■ Problem statement: The range to repeat runs from the line with "Expand hidden system tray icons" to the last line below, both ends included; give it exactly and without pictures.

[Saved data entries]
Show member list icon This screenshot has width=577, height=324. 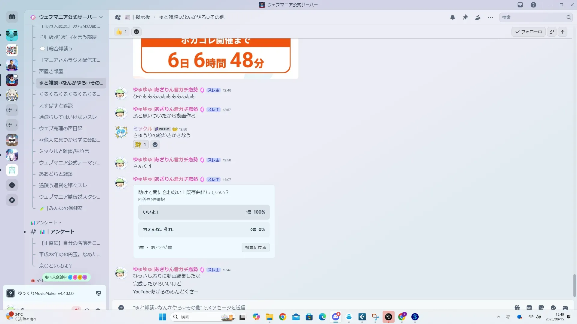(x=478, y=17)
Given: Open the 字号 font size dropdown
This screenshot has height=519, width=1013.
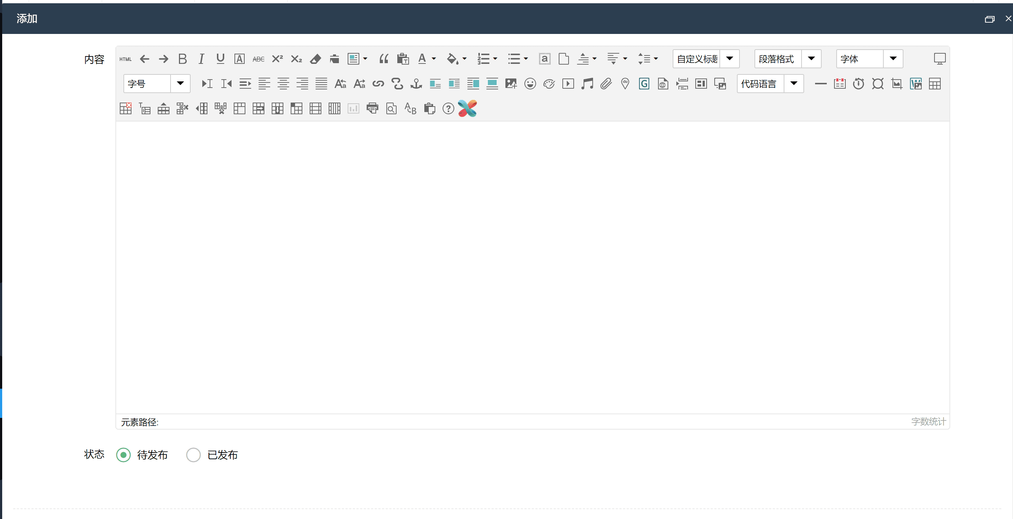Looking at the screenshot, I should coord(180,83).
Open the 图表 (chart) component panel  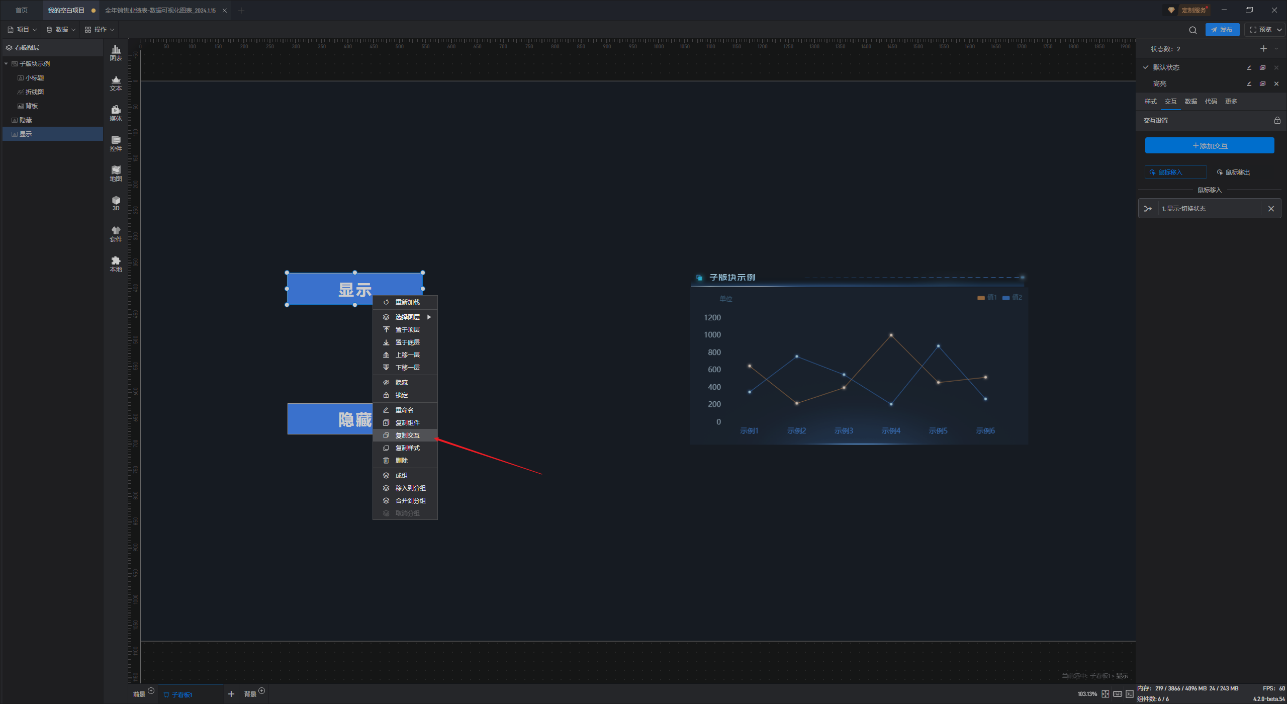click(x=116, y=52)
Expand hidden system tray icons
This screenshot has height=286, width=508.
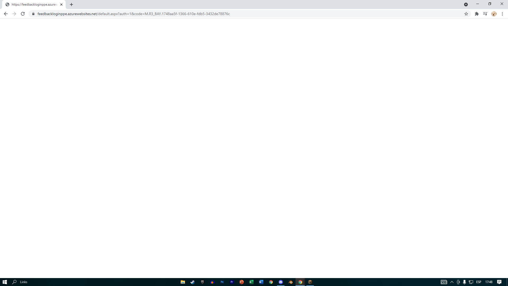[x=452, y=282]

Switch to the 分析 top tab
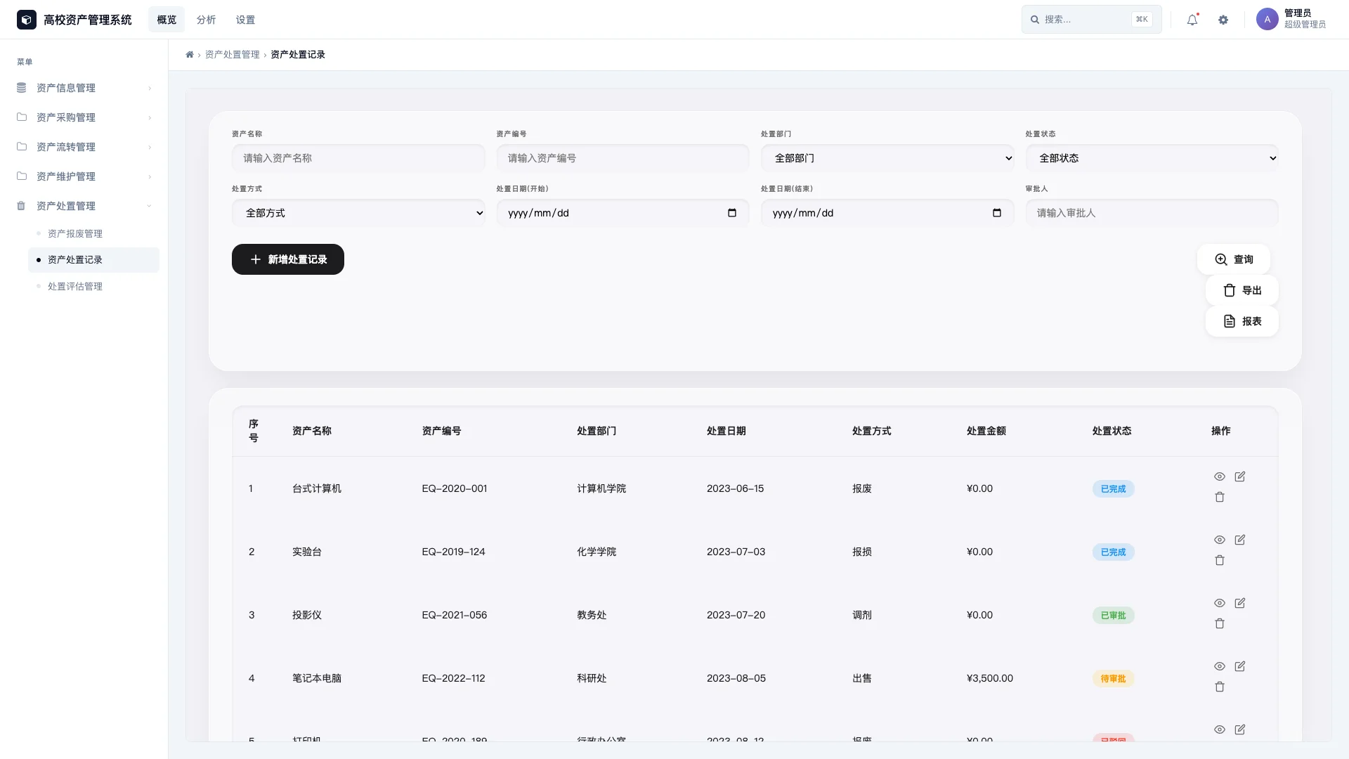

■ Task result:
Expand hidden system tray icons
This screenshot has height=286, width=508.
[x=452, y=282]

Switch to the 分析 top tab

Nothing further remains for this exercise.